A Merit Systems Protection Board judge this week upheld a decision by the National Park Service to fire Teresa Chambers as chief of the U.S. Park Police, saying that reinstating her to the force "would impair the agency's ability to carry out its law enforcement mission."
Judge Elizabeth Bogle issued an initial decision Wednesday upholding four of six charges against Chambers, who has been fighting for 10 months to be reinstated as chief of the Park Police.
Lawyers representing Chambers vowed Friday to appeal the ruling. She has until Nov. 10 to file an appeal with the full three-member board, and can also file a petition for review with the U.S. Court of Appeals for the Federal Circuit.
Chambers was placed on administrative leave in December 2003 after telling The Washington Post that her 620-member force required as many as 800 additional officers to meet increased demands, faced a $12 million budget shortfall, and needed up to $8 million more than the administration had requested for fiscal 2005.

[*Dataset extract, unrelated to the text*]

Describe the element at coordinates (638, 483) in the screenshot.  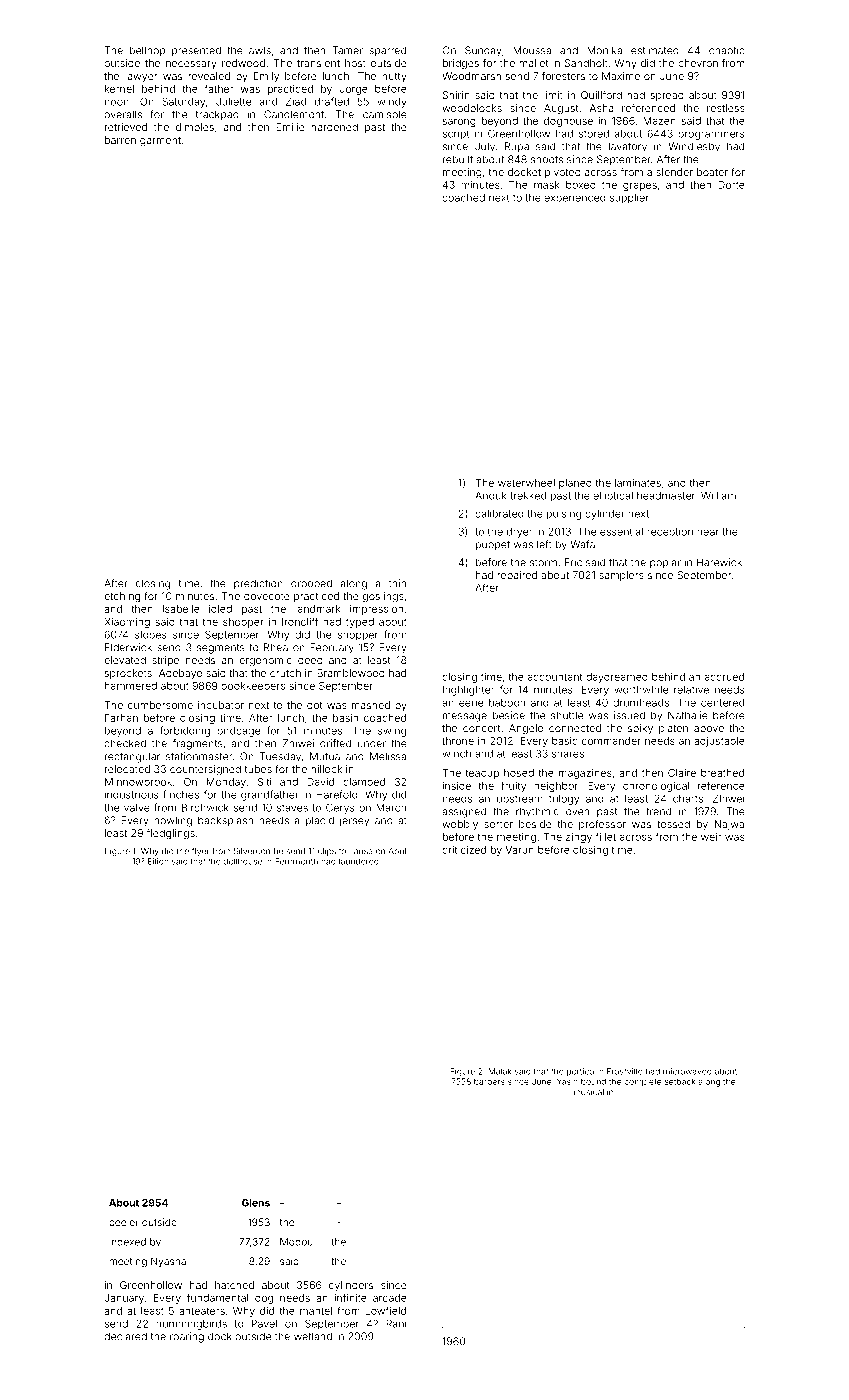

After the article ran, Don Murphy, the Park Service's deputy director, proposed to remove Chambers from her position. Murphy put Chambers under a gag order and charged her with improper budget communications, making public remarks regarding security on federal property, improper disclosure of budget deliberations, improper lobbying, failure to carry out a supervisor's instructions, and failure to follow the chain of command.
Chambers was fired on July 9, and appealed to MSPB.

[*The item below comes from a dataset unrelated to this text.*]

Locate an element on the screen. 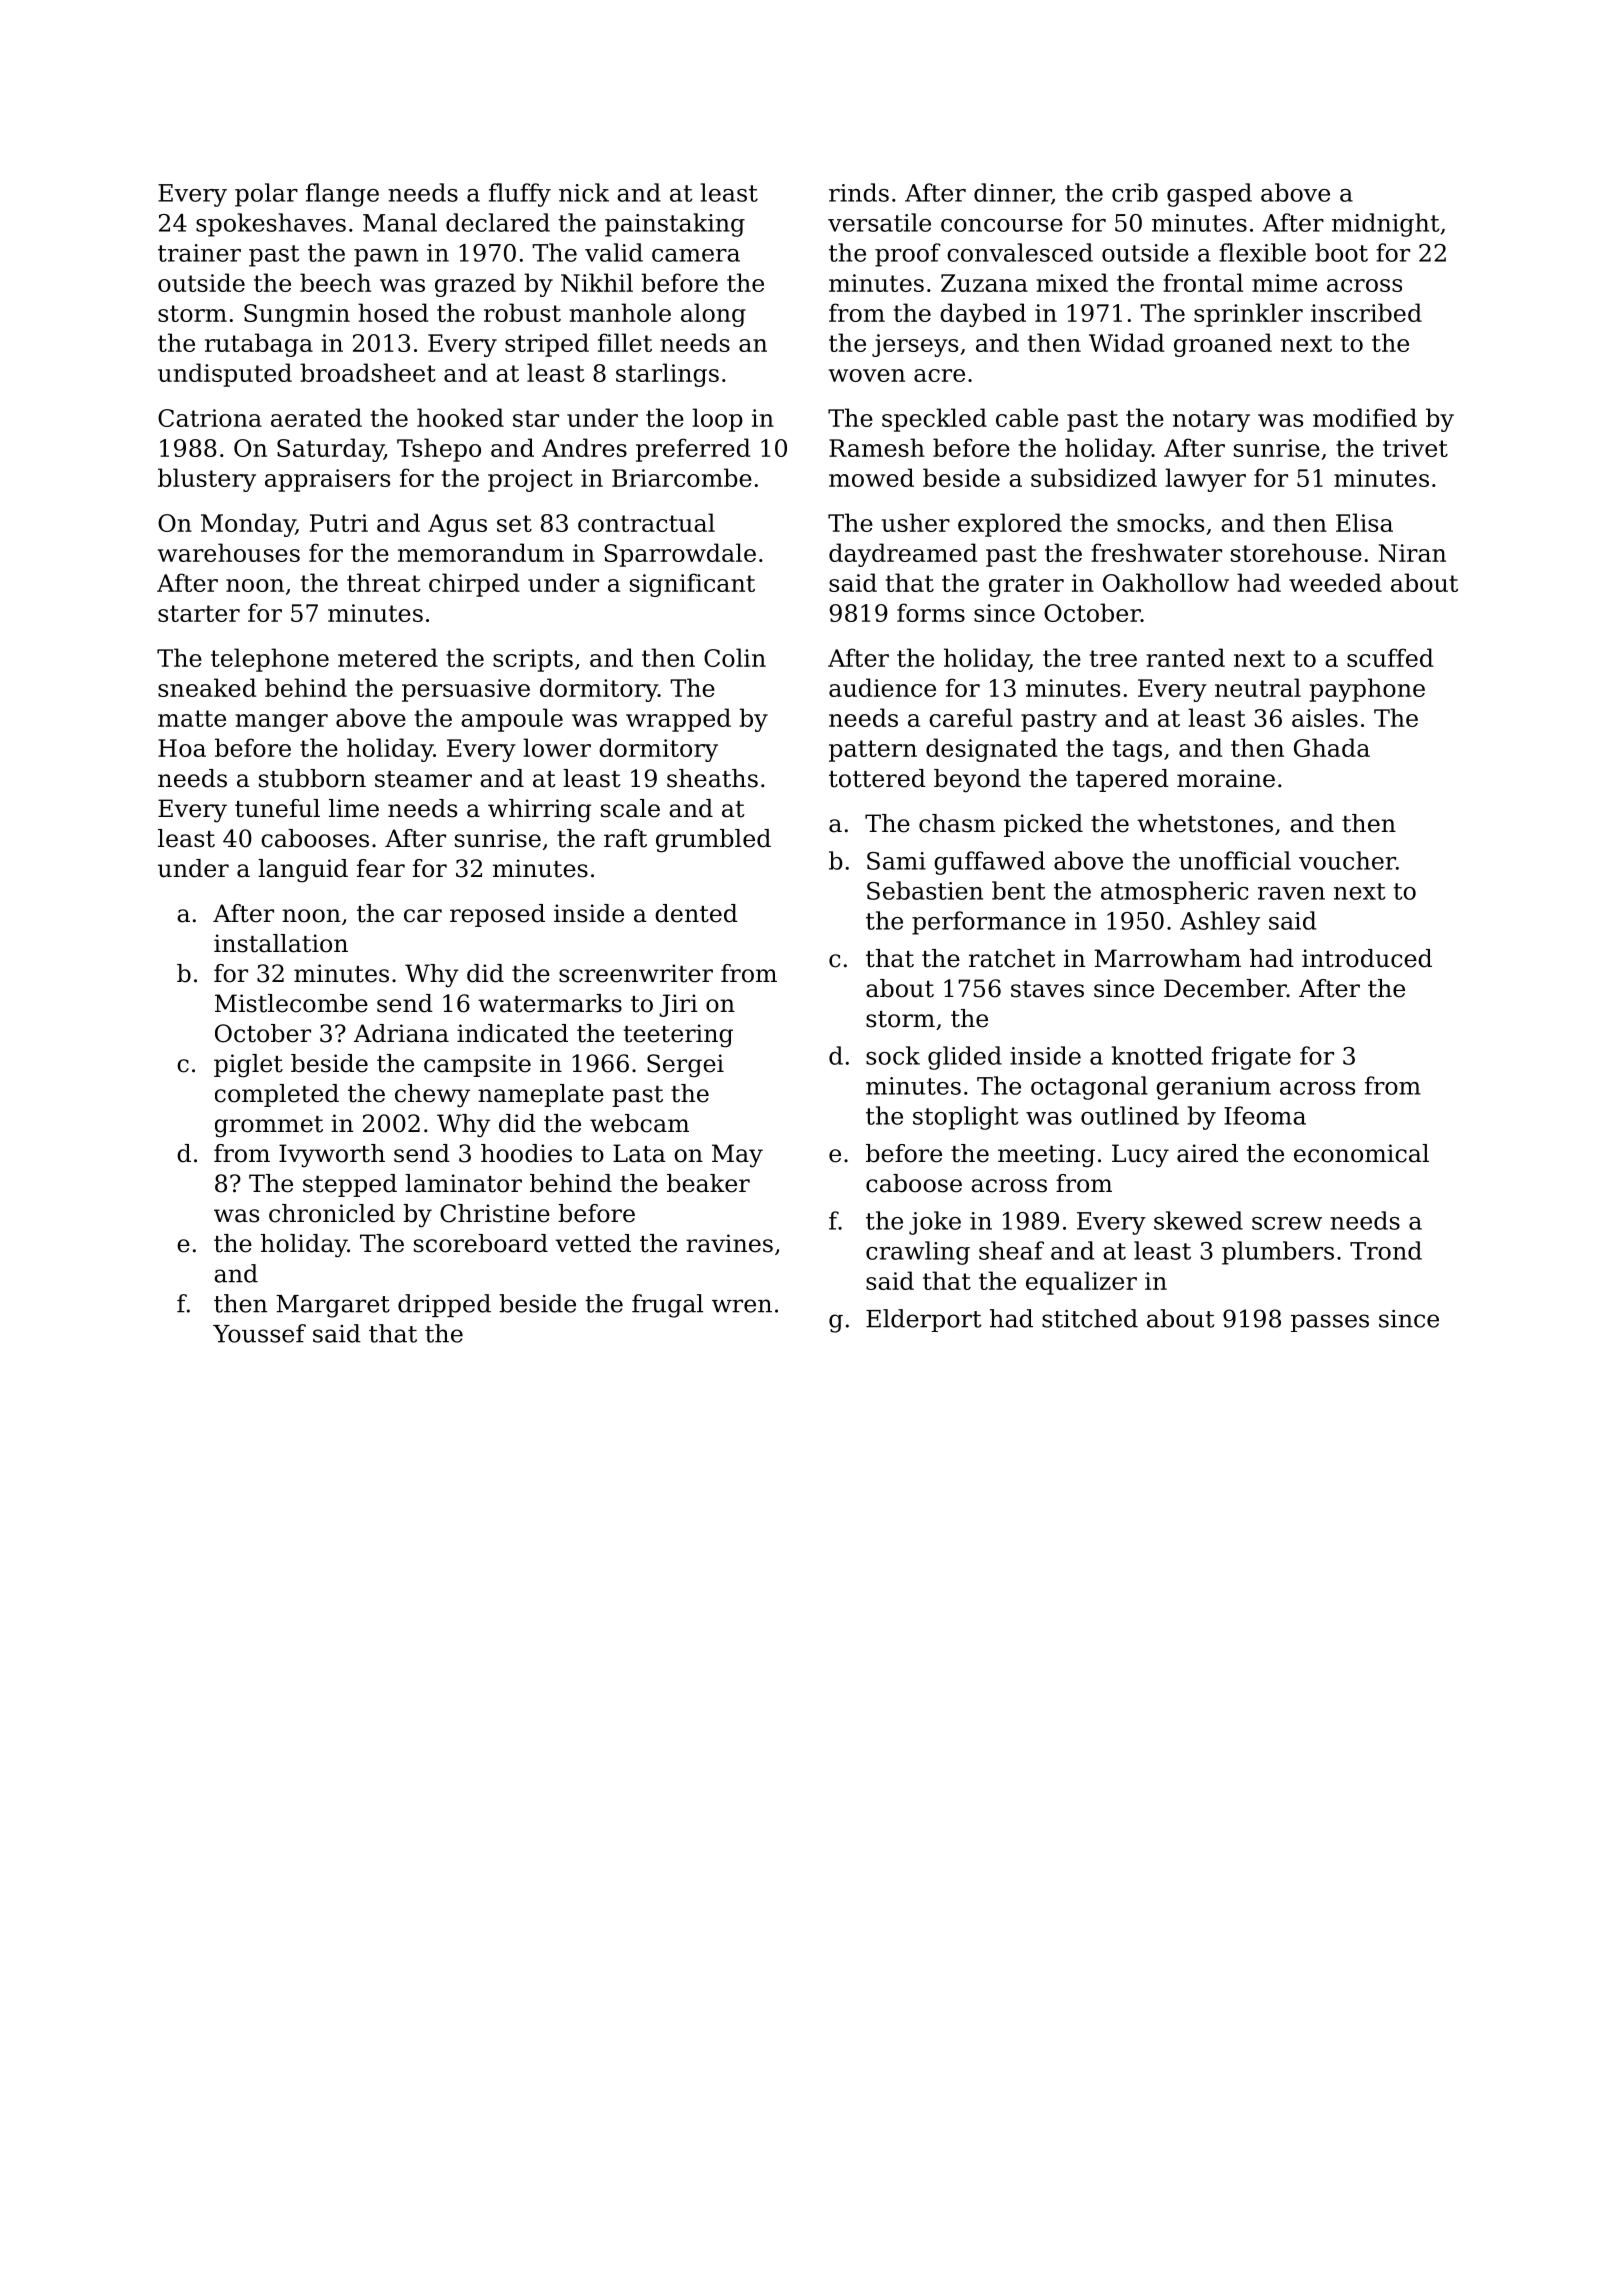  chasm is located at coordinates (957, 823).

Bogle sustained the charges of making public remarks about security, improper budget deliberation disclosure, failure to follow her supervisor's instructions and failure to obey the chain of command.
The judge rejected all of Chambers' defenses against these charges, and several times wrote that she did not find Chambers' testimony credible. Bogle also ruled that Chambers failed to show she engaged in protected whistleblowing activity.
"Based on my analysis of the agency's evidence of the charges in the removal appeal, I find that clear and convincing evidence supports Mr. Murphy's decision to place the appellant on administrative leave and propose her removal," Bogle wrote. "The agency, I conclude, could show by clear and convincing evidence that it would have taken the same actions in the absence of the alleged whistleblowing activity."
"Moreover, because the appellant has accepted no responsibility for her conduct and has expressed no remorse, her reinstatement would impair the agency's ability to carry out its law enforcement mission," Bogle also wrote.
Lawyers for Chambers said Friday the ruling has set up a First Amendment fight.
"Public servants should not be fired because they tell the truth; we will vigorously appeal this initial decision," said Richard Condit, general counsel of Public Employees for Environmental Responsibility, which is leading Chambers' legal defense. "The judge made several errors of law and leaps of logic that will not stand up under review."
The Interior Department, which governs the National Park Service and Park Police, issued a brief statement Friday in response to the ruling.
"We welcome today's ruling by the Merit Systems Protection Board that affirms the agency's decision to remove Teresa Chambers from her position. The ruling also rejects her claim to whistleblower status," the department said. "We are proud of the men and women of the United States Park Police. We support and honor their important mission, including the protection of our visitors and the icons of our American democracy."